但实际上也不都如此,外来蛋白质可对其有影响,即该蛋白质可直接阻断启动子,也可间接作用于邻近的DNA结构,使聚合酶不能和启动子结合 (2)另一类启动子在和聚合酶结合时需要有蛋白质辅助因子的存在。这种蛋白质因子能够识别与该启动子顺序相邻或甚至重叠的DNA顺序。
3 启动子的共同顺序
⑴真核生物基因启动子位于RNA合成开始位点的上游大约10bp和35bp处有两个共同的顺序,称为-10和-35序列。这两个序列的共同顺序如下,
-35区“AATGTGTGGAAT”, -10区“TTGACATATATT”。
-10序列又称为Pribnow盒(原核生物)。是RNA聚合酶所结合和作用必需的顺序
⑵真核生物基因启动子
▲TATA box(Goldberg-Hogness box):
位于-35bp处,序列为TATA(A/T)A(T/A)是RNA聚合酶Ⅱ的结合部位
▲CAAT盒:在转录起始位点上游70-80bp处
保守的共同顺序:GCCTCAATCT。RNA聚合酶Ⅱ可以识别这一顺序。
⑶启动子中的-10和-35序列是RNA聚合酶所结合和作用必需的顺序
[1]RNA聚合酶能和-35和-10序列中的碱基和DNA主链中的磷酸基相接触;
[2]离开共同顺序较远的启动子的活性亦较弱;
[3]最重要的是,破坏启动子功能的突变中有75%都是改变了共同顺序中的碱基,其余25%亦为离共同顺序较近的。-35和-10序列相距约20bp,即大致是双螺旋绕两圈的长度。因为这两个结合区是在DNA分子的同一侧面,可见此酶是结合在双螺旋的一面。可以想像,它能"感觉到每个结合区的沟底中碱基所产生的特异形状。

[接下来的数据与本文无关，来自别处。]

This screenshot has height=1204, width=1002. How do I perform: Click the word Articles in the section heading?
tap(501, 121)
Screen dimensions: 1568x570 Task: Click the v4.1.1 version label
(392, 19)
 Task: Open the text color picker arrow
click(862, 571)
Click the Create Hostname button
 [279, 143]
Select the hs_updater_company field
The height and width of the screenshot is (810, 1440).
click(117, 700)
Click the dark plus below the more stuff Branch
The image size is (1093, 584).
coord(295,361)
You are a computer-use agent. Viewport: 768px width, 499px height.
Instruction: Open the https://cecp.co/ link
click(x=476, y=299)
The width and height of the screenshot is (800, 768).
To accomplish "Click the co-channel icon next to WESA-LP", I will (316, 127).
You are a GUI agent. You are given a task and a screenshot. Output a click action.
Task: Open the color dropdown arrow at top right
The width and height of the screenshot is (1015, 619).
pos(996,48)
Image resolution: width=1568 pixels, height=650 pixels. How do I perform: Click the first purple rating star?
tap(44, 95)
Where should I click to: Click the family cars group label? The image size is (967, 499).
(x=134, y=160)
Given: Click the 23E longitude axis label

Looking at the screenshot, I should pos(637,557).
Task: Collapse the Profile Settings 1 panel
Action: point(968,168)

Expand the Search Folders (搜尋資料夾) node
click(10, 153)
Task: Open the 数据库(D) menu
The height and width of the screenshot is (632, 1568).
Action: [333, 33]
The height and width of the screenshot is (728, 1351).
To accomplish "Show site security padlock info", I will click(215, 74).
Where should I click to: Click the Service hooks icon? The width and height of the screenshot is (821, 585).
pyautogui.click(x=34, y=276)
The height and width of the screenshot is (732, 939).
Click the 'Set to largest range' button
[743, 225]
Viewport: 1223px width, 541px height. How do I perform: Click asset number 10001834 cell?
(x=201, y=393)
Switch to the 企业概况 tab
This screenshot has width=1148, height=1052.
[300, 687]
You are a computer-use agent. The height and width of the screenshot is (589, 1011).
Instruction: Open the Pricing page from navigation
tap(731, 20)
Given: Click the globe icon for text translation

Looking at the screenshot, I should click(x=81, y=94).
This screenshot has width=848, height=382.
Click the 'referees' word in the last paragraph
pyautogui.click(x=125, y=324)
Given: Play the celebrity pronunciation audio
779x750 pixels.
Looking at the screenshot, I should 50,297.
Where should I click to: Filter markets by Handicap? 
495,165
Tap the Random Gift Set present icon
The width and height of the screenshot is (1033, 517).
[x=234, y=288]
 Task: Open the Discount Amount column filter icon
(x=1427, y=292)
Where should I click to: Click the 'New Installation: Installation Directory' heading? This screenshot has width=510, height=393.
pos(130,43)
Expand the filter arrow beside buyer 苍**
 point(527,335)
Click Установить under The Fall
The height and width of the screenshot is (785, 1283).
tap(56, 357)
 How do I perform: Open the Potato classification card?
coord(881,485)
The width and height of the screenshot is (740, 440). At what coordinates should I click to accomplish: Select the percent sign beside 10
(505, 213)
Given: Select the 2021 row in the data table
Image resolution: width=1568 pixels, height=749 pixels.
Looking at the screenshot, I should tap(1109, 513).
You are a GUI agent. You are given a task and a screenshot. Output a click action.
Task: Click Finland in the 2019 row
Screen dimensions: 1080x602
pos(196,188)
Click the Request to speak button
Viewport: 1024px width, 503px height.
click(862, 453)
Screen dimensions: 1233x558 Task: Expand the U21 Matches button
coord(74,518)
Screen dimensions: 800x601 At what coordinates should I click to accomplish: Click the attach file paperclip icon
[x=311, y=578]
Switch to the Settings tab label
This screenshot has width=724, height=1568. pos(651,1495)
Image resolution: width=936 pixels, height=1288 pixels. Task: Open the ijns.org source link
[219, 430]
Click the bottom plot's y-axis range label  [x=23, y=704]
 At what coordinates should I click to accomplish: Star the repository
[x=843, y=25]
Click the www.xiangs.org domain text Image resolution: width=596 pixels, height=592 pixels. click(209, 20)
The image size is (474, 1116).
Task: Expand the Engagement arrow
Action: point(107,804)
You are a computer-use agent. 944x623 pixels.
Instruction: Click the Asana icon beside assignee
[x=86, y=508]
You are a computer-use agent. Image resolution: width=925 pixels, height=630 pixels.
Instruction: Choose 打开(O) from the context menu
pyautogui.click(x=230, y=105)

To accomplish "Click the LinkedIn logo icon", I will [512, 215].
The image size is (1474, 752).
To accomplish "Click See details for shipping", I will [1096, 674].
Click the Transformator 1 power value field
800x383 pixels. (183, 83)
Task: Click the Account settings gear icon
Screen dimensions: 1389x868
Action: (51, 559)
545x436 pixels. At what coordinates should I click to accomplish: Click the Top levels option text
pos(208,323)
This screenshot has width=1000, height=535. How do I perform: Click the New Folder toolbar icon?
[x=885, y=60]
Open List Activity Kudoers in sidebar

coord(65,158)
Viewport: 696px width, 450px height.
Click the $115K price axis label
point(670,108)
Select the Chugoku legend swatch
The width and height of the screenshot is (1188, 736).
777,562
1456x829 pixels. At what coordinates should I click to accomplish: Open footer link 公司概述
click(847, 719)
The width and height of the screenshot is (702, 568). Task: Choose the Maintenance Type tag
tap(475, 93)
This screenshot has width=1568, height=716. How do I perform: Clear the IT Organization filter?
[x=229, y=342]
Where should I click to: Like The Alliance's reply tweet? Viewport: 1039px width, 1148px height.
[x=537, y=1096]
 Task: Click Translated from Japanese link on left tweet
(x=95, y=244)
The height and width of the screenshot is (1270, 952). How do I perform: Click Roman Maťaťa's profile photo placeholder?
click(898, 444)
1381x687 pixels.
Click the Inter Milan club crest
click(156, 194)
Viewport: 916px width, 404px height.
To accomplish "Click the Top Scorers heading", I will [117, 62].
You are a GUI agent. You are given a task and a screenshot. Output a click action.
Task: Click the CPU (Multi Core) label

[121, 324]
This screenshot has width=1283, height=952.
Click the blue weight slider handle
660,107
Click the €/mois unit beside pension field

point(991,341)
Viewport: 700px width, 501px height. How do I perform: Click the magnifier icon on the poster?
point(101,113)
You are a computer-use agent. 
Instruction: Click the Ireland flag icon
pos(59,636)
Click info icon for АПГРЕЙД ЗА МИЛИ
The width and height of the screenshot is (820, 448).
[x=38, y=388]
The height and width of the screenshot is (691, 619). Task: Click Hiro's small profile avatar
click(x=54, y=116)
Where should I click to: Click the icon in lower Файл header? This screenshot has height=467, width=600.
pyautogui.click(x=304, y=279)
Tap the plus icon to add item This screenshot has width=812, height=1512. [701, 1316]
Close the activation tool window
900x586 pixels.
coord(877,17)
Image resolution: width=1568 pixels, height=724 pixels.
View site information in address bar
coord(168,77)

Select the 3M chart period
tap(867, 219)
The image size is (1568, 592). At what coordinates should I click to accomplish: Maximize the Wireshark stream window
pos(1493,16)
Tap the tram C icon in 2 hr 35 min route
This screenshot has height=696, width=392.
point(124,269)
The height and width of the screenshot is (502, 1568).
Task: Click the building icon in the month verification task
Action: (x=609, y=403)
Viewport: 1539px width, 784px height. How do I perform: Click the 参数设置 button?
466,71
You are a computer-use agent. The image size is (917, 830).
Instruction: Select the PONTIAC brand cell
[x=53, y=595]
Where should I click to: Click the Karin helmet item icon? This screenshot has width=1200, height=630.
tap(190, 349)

"
(三)增强子(enhancer )
★位于结构基因附近,能够增强该基因转录活性的一段DNA顺序称为增强子(enhancer)。
★增强子是另一类顺式作用的DNA片段,可使基因转录的速率大大提高。
增强子的类型
①组织和细胞专一性增强子
许多增强子的增强效应有很高的组织细胞专一性,只有在特定的转录因子(蛋白质)参与下,才能发挥其功能。
②诱导性增强子
这种增强子的活性通常要有特定的启动子参与。
例如,金属硫蛋白基因可以在多种组织细胞中转录,又可受类固醇激素、锌、镉和生长因子等的诱导而提高转录水平。
增强子的特点
①增强子可提高同一条DNA链上基因转录效率,可以远距离作用,通常距离l~4kb,个别情况下离开所调控的基因30kb仍能发挥作用,而且在基因的上游或下游都能起作用。
②增强子作用与其序列的正反方向无关,将增强子方向倒置依然能起作用。而将启动子倒置就不能起作用,可见增强子与启动子是很不相同的。
③增强子要有启动子才能发挥作用,没有启动子存在,增强子不能表现其活性。但增强子对启动子没有严格的专一性,同一增强子可以影响不同类型启动子的转录。
④增强子必须与特定的蛋白质因子结合后才能发挥增强转录的作用。增强子一般具有组织或细胞特异性,许多增强子只在某些细胞或组织中表现活性,是由这些细胞或组织中具有的特异性蛋白质因子所决定的。
例如,人类胰岛素基因5’端上游约250个核苷酸处有一组织特异性增强子。在胰岛素p细胞中有一种特异性蛋白因子,可以作用于这个区域,以增强胰岛素基因的转录。在其他组织细胞中没有这种蛋白因子,所以也就没有此作用。
⑤大多为重复序列,一般长约50bp,适合与某些蛋白因子结合。其部常含有一个核心序列,即(G)TGGA/TA/TA/T(G),是产生增强效应时所必需的。
⑥许多增强子还受外部信号的调控,如金属硫蛋白的基因启动区上游所带的增强子,就可以对环境中的锌、镉浓度做出反应。
增强子的作用机理
①增强子中有Z-DNA结构,这种结构的双链间距离大于B-DNA,与蛋白质的亲和力更高一些,有利于转录。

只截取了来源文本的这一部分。